さすがに実の妹に対しても、匂いまでかがれるのは抵抗があるのか。
涼羽からの、か細い声によるささやかな抵抗。

自身の匂いをかがれるという状況に羞恥を感じているのか…
その幼げな美少女顔がほんのりと桜色に染まっている。

「や。
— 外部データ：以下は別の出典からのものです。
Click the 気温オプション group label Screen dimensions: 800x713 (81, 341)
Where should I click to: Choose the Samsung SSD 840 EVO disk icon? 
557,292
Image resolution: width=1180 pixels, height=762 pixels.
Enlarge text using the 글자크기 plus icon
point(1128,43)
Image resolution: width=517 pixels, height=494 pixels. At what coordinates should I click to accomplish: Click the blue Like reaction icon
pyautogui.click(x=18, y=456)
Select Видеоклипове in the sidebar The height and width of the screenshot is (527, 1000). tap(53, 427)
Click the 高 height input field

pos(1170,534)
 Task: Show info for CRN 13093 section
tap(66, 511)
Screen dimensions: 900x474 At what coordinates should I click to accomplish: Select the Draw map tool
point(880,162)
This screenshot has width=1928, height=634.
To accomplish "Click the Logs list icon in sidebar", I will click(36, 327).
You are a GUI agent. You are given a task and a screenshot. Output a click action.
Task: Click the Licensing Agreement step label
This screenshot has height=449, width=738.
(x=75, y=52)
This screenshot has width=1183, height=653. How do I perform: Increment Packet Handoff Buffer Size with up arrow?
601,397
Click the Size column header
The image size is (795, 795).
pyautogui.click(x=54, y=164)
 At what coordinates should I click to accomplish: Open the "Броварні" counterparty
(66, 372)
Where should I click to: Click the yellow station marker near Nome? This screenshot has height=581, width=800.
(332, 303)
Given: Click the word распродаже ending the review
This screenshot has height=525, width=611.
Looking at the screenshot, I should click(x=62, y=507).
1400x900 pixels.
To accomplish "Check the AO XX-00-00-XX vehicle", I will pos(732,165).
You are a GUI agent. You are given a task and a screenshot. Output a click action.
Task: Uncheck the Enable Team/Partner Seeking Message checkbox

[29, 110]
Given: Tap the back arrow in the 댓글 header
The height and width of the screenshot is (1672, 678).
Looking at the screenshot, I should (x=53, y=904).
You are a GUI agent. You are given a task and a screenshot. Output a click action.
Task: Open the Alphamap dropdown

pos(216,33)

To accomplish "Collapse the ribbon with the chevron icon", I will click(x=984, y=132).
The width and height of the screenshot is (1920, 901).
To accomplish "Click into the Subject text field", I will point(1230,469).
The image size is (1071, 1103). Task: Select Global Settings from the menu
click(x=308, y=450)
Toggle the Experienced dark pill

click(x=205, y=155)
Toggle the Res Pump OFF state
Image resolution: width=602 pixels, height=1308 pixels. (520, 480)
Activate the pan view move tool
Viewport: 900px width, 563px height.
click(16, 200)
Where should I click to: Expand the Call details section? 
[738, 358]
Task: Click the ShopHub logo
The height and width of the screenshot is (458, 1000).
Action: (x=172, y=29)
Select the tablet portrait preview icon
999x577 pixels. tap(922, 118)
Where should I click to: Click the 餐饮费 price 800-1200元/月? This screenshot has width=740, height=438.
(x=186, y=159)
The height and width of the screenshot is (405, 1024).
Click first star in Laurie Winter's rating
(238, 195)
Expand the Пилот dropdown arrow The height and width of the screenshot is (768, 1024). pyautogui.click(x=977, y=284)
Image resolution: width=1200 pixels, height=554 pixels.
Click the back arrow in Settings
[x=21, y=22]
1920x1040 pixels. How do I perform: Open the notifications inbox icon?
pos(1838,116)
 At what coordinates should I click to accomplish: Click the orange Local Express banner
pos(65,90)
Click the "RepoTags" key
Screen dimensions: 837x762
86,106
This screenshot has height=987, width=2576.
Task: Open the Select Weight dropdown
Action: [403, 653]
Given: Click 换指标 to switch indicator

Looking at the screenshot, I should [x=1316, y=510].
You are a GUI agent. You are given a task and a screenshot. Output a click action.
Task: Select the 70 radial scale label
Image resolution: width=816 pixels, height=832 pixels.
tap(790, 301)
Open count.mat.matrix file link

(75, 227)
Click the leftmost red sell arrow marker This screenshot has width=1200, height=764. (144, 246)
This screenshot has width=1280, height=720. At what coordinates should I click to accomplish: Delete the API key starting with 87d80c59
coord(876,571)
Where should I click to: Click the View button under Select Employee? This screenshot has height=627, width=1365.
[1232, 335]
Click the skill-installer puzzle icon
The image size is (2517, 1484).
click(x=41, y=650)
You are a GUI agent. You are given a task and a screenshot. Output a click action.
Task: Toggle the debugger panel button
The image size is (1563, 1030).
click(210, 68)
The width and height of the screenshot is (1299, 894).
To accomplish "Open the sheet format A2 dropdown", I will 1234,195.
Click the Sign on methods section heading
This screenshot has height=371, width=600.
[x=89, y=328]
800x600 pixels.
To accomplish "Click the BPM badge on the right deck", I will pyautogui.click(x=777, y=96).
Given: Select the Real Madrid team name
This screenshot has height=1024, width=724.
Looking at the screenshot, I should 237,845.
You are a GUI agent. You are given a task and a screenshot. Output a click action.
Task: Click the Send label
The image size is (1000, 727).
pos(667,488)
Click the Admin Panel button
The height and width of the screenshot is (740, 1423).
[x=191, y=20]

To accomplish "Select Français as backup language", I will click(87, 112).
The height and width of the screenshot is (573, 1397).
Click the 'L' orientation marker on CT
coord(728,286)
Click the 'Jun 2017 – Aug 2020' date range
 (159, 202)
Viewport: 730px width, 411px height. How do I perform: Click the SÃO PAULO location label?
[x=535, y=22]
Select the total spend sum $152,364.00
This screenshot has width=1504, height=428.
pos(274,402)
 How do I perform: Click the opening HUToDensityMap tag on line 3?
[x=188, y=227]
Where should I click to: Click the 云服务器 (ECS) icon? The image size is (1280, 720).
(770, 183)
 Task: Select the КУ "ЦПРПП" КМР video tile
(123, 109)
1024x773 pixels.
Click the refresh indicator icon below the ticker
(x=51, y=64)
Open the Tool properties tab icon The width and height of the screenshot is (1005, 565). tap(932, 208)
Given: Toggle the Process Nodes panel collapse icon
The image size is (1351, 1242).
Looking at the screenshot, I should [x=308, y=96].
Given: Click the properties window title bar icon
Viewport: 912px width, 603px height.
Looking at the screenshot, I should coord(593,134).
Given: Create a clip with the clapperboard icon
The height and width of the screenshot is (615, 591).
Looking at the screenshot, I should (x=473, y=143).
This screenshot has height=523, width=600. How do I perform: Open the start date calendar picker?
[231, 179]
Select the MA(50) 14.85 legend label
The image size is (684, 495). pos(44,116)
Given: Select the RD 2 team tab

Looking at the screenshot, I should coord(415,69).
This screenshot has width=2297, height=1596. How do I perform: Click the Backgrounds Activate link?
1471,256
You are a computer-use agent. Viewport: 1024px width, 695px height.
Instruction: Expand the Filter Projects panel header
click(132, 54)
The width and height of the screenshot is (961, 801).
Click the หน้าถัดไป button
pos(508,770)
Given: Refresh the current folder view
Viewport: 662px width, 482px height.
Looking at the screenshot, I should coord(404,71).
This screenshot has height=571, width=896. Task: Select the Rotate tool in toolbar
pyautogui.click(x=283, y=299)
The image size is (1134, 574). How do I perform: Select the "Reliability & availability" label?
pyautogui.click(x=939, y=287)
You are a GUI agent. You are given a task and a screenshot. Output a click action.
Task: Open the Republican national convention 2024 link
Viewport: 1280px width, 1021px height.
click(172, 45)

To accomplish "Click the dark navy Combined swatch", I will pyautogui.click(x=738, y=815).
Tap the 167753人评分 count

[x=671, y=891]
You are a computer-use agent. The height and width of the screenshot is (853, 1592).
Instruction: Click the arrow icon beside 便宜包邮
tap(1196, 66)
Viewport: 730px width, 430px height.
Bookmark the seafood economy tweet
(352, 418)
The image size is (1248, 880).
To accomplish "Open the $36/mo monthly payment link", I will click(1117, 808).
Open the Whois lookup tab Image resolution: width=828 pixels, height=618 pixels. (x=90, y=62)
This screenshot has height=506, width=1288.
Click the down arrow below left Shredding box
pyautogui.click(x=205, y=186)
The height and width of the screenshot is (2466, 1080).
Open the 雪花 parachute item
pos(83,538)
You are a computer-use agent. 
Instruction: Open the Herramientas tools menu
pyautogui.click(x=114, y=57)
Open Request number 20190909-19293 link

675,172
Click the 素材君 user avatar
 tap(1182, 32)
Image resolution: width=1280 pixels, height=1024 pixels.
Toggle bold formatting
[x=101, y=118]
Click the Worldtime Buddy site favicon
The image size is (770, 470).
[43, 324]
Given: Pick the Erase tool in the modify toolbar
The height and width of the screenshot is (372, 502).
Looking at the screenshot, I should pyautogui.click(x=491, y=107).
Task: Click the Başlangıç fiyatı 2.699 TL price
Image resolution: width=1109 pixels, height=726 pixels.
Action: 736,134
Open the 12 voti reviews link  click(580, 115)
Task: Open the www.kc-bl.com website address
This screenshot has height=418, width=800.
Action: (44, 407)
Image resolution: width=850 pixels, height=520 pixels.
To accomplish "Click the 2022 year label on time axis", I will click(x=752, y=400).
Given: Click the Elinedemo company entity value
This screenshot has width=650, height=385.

お兄ちゃん大好きだから、もっとい~っぱいお兄ちゃんのこと感じたいもん」
「涼羽ちゃんのこと大好きだから、い~っぱい涼羽ちゃんのこと感じたいの」

恥じらいに頬を染め、困った顔をする涼羽がよほど可愛らしかったのか。
二人共、より涼羽にべったりとしてくる。

正面からは実の妹である羽月が、これでもかといわんばかりに涼羽に抱きつき、その華奢な胸に顔を埋めて思う存分、兄である涼羽を堪能している。

反対の背中側からは、クラスメイトである美鈴が、その細く艶っぽい首筋に顔を埋め、ぎゅうっと抱きついて、目いっぱい涼羽を堪能している。

「んっ!…も、もう、やめ…」

首筋に頬ずりをされたりしたためか、思わず甲高い声を上げてしまう。
そんな声を上げてしまったという事実が、涼羽の羞恥をさらに煽る。

涼羽の童顔な美少女顔が、さらに色濃く羞恥に染まっていく。

「お兄ちゃん、可愛い~」
「涼羽ちゃん、ホントに可愛い~」

そんな涼羽の姿が、二人の心をさらに奪う。

そんな涼羽をもっと見たくて…
そんな涼羽をもっと堪能したくて…

羽月も美鈴も、より涼羽にべったりとくっついて、離れようとしない。

涼羽の恥ずかしがる顔…
涼羽の芳しい匂い…
涼羽の華奢な胸…
涼羽の細くくびれた腰…
涼羽の抱き心地のよさ…

まさに、涼羽の全てを堪能したくて…

涼羽を思う存分堪能することができて、心底幸せそうな表情の二人。

そんな実の妹、羽月と、クラスメイトの美鈴。
その二人の涼羽への愛情は、もはやとどまることを知らず…

もっと、もっと涼羽を恥ずかしがらせて、困らせてみたくなってしまう。

「涼羽ちゃん♪」
「!ふあっ!……だ、だから…」

美鈴が涼羽の首筋にそっと唇を落とせば…

「お兄ちゃん♪」
「!ひっ!…は、羽月まで…」

羽月がその顔を涼羽の胸に埋めてぐりぐりと頬ずりをしてくる。

そんなことをされる度に、涼羽の口から、甲高い声が飛び出してしまう。

「えへへ♪お兄ちゃんす~っごく可愛い♪大好き♪」
「涼羽ちゃんったら、もう可愛すぎ♪大好き♪」

涼羽がそんな反応をすればするほど、二人の涼羽に対する想いが膨れ上がる。

そうして、実の妹とクラスメイトである二人の美少女に、ひたすら愛されることとなってしまう涼羽。

そんなゆりゆりしい、背徳的な光景は、しばらくの間、続くこととなった。